• _Page text_
################

Are you seriously suggesting Goudama is useless against the rest of the entire HUMAN RACE?

Are Sasuke and Naruto going to fight again? Really? Because that's about the only time you can suggest the Goudama is less than amazingly useful. 

And they definitely weren't useless, Goudama are still powerful if you're hit with it regardless of whether or not you have Six Paths Chakra. Naruto is shown throwing them at Kaguya's 80 vacuum palm technique to create an opening for Sasuke. Where did you get the idea that they're useless against Six Path's Chakra users?

Jubito was blocking Senjutsu-enhanced bijuu Rasengan with it. He blocked Sasuke's CS Arrow and BSM Naruto's bijuudama with it. 

Even against normal Senjutsu it is still an effective defense regardless of it not nullifying it- it's still a 5-element destructive jutsu with Six Paths Chakra enhancing it and it can straight up overpower most Senjutsu techniques.


----------



## The Undying (Sep 10, 2015)

DaVizWiz said:


> I don't give a shit what the databook says.
> 
> Rikudo Sage Mode Naruto is what everyone here calls a cloaked Naruto with Goudama weapons.
> 
> ...




Technically, the databook doesn't even contradict your standpoint. SSM12 is just having a lot of difficulty properly interpreting things which is honestly pretty typical of him.

There's a cloaked version of RSM and a non-cloaked version of it.

When Naruto activates his cloak in Gaiden and Boruto, it clearly resembles BSM/KCM, despite the non-pigmentation cross pupils (which could simply be representative of a more perfected version of SM+KCM).

It doesn't resemble either the cloaked RSM or the non-cloaked RSM, despite those two forms being the _only_ forms the databook mentioned RSM to consist of.

################

• _Dataset excerpts_
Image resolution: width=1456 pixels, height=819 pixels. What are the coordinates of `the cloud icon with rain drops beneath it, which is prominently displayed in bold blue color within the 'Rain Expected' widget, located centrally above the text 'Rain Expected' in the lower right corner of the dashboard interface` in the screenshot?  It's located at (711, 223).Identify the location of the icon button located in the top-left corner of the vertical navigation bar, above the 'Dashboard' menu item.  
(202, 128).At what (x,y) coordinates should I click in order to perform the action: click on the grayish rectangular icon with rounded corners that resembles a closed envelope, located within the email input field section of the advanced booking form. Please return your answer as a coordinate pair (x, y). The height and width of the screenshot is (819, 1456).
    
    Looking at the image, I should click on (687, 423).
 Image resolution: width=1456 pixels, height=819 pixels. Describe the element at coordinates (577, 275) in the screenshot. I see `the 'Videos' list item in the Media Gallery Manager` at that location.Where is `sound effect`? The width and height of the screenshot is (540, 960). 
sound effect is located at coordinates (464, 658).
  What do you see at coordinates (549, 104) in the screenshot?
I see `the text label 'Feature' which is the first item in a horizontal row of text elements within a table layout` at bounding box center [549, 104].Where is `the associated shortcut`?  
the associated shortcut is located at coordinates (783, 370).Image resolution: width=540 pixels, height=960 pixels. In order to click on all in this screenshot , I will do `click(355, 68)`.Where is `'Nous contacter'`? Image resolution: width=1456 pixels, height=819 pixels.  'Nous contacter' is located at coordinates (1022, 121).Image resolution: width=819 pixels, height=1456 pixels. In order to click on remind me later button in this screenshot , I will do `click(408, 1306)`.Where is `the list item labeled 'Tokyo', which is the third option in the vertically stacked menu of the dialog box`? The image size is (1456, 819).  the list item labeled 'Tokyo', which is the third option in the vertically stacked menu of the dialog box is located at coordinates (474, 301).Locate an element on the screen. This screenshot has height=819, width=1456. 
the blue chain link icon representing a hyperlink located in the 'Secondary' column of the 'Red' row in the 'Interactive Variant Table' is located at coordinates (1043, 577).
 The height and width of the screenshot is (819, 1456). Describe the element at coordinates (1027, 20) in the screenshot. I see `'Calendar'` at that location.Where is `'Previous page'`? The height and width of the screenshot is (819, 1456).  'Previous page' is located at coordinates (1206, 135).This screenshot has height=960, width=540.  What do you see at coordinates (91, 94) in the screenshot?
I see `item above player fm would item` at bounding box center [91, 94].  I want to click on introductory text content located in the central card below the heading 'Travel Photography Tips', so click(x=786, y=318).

################

In the forum thread, what did Naruto throw Goudama at to create an opening for Sasuke? Rely on the forum thread alone.

Kaguya's 80 vacuum palm technique.